[Collected data]

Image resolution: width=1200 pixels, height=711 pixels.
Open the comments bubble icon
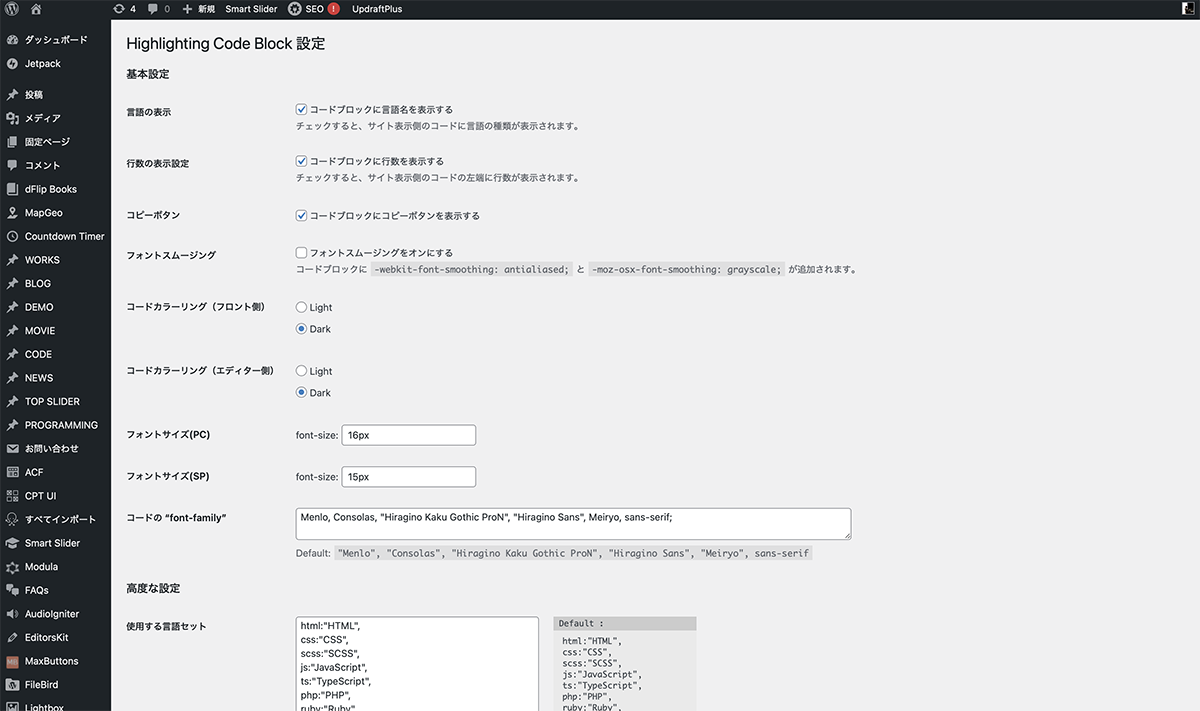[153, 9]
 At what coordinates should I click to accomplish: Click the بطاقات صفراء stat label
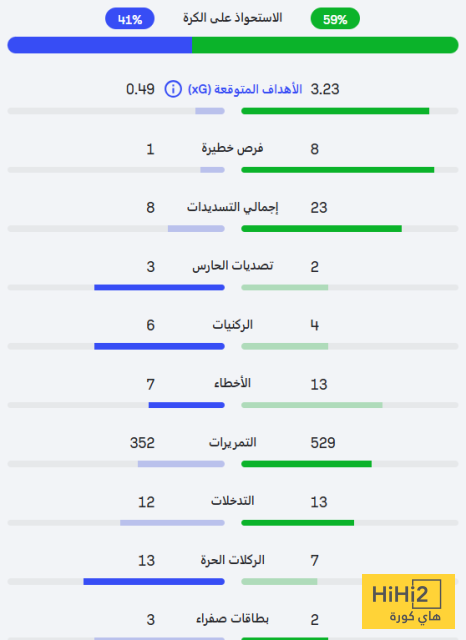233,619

■ **GOAL OF THE EXERCISE**: Edit the material so that "stat label" becomes "statistics label", changing nothing else, and leave the pictures out of your answer.

■ **RESULT BELOW**:
Image resolution: width=1200 pixels, height=711 pixels.
Open the comments bubble icon
[153, 9]
 At what coordinates should I click to accomplish: Click the بطاقات صفراء statistics label
233,619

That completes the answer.